The expected number of draws with replacement until getting the first ace would be $13$. However, without replacement, which is what applies here, the expected number of draws is smaller. This makes sense because the non-aces are not being replaced to be drawn a second time.

Without Replacement

The probability that the $n^\text{th}$ ace is at position $k$ is the number of ways for $n-1$ aces to be in the first $k-1$ positions and $4-n$ aces to be in the last $52-k$ positions. That is, $$\frac{\binom{k-1}{n-1}\binom{52-k}{4-n}}{\binom{52}{4}}$$ The mean position of the $n^\text{th}$ ace is \begin{align} \sum_{k=1}^{52}\frac{\binom{k-1}{n-1}\binom{52-k}{4-n}}{\binom{52}{4}}k &=\sum_{k=1}^{52}\frac{\binom{k}{n}\binom{52-k}{4-n}}{\binom{52}{4}}n\\ &=\frac{\binom{53}{5}}{\binom{52}{4}}n\\[3pt] &=\frac{53n}{5} \end{align}

• Is there something wrong here? Is the downvote because of something missing or wrong in the answer? I think the question provides sufficient context. – robjohn Apr 30 '18 at 16:09
• Thanks robjohn. Only if you feel inclined, my actual real world example has 59 cards in the deck (it's a different card game). So what would the equation look like? Same thing 4 cards the same, without replacement. – Grumpycat May 2 '18 at 3:26
• @Grumpycat: Hmm... $59$ instead of $52$. What might we change in the reasoning above that would change $52$ to $59$? Ponder the answer above a bit and give it a try. – robjohn May 2 '18 at 16:21

@robjohn already answered in full. Here I provide 2 different views:

(1) You asked "So I'm assuming there is something I'm missing?" - The answer is that 13 cannot possibly be correct. If 13 cards on average show up before each ace, then on average the 4th ace would have to be the last card. Clearly wrong.
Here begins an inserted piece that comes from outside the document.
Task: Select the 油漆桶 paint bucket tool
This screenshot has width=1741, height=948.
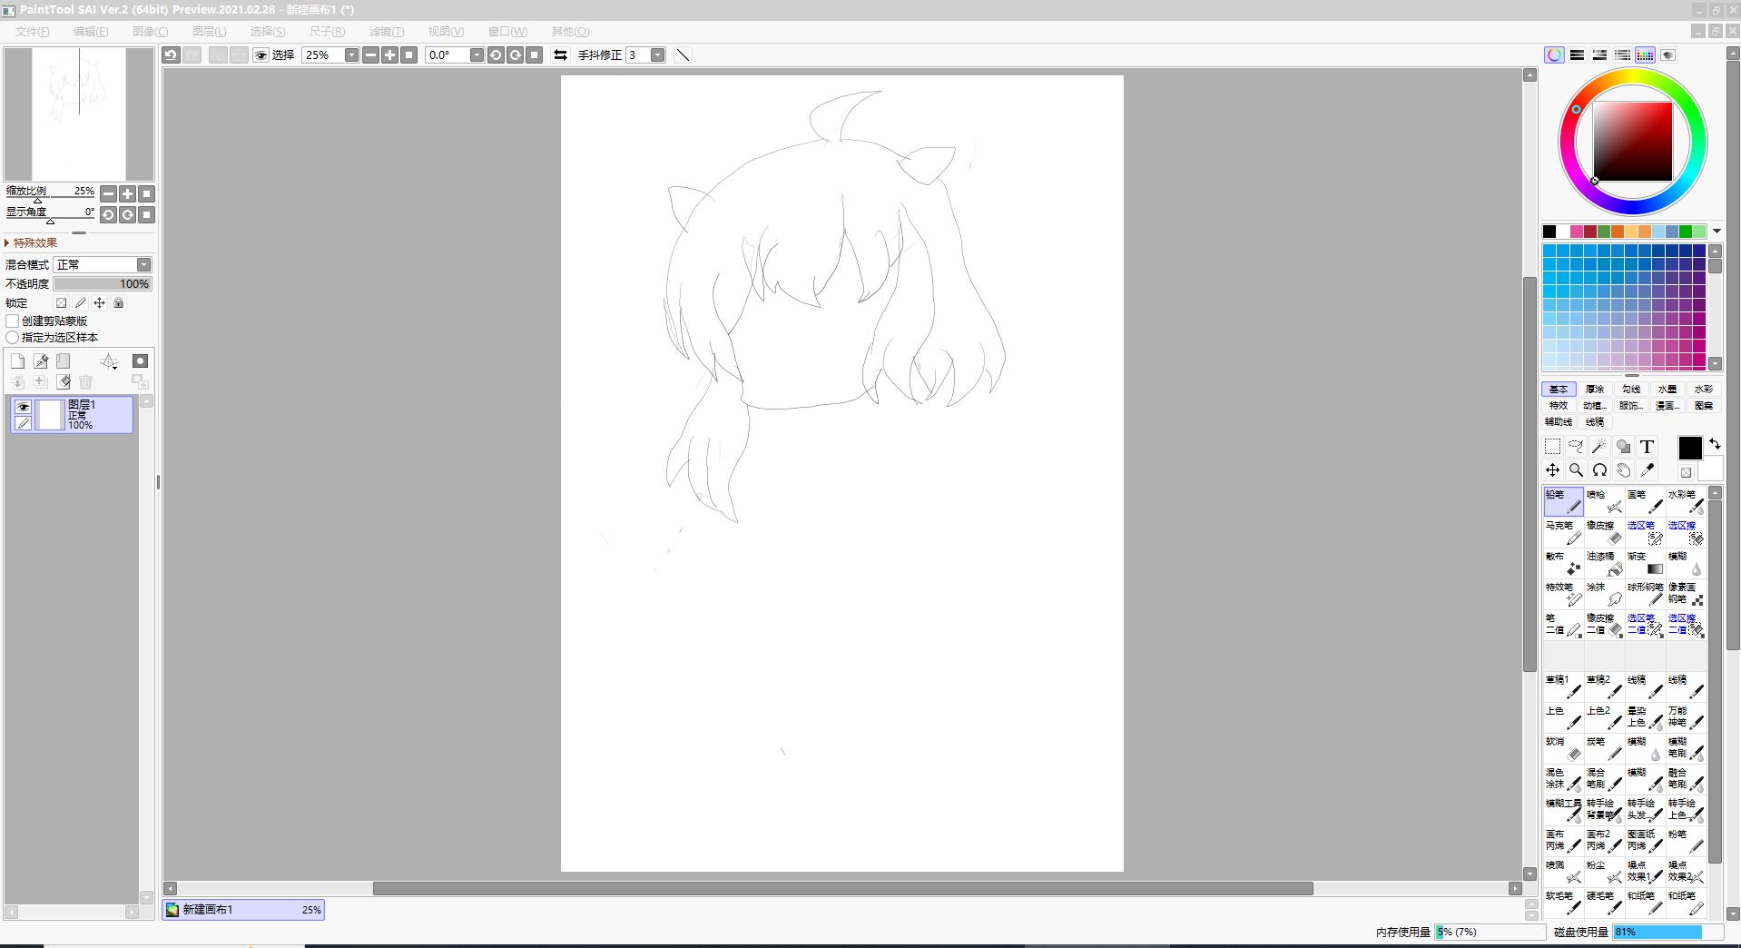Action: coord(1604,563)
(2) Your "interval" idea is not without merit, but there are in fact five intervals. Imagine you insert a 5th ace (which is actually a joker). Now there are 53 cards, and you deal them out into a circle. The 5 aces chop them up into 5 intervals. By symmetry each interval is equi-distributed. Since they add up to 53, by linearity of expectation each interval is of expected length 53/5. Now cut the circle open by removing the joker. You now have a linear sequence of 52 cards, and the cards before the 1st ace = the cards in the interval to the right of the original joker.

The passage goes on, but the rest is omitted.